Gli alberi e i tagli
Scrivo queste poche righe a commento della lettera della signora Cappelletti pubblicata oggi. Anzitutto concordo pienamente con la signora Cappelletti che «le piante per la città sono un bene prezioso, merce sempre più rara, da tutelare». Ringrazio poi Luca Malossini che ha sottolineato lo sforzo comunicativo che l’amministrazione sta compiendo e che ritengo un dovere morale da parte di chi amministra il bene pubblico. Mi permetto però di correggere una frase della signora quando asserisce che «quando si deve abbattere qualcosa non ha funzionato nella manutenzione». Non è così.
Semplicemente perché le azioni di manutenzione non possono garantire la sopravvivenza di un organismo biologico e quindi non è corretto misurarne le performance sulla base del suo mantenimento. Gli alberi in città sono sottoposti a stress per noi difficilmente immaginabili che ne riducono l’arco potenziale di vita; inoltre debbono mantenersi entro una certa soglia di pericolo perché i potenziali target in caso di sinistro siamo noi.
Decenni fa si eseguivano sugli
alberi di tutte le città del mondo grandi tagli di rami e branche derivando il sapere da una cultura contadina che, giustamente, recitava «tanto poi ricresce». Da poche decine di anni si sono sviluppate discipline e scienze dedicate alla cura e alla biologia dell’albero in
città e si è scoperto che quegli interventi di potatura erano un fattore predisponente alla carie del legno e quindi ai cedimenti degli alberi.
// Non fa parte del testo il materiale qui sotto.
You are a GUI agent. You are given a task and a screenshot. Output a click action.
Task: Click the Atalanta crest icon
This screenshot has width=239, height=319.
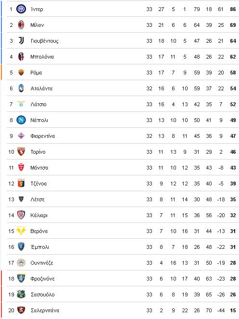pyautogui.click(x=21, y=88)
E si è smesso di eseguire quei tagli. In primis qui a Trento. Oggi manteniamo in città piante sane e piante che pur presentando dei difetti sono
stimate compatibili con la presenza dell’uomo e dei manufatti; se volessimo solo alberi perfetti ne avremmo poche centinaia a fronte dei circa 20.000 che compongono il nostro patrimonio arboreo.
Concludendo le piante si abbattono perché in città non è possibile aspettare che crollino naturalmente, e buona parte dei difetti che oggi ci troviamo a gestire sono il frutto di un cammino di sapere e di conoscenza che è tuttora in divenire.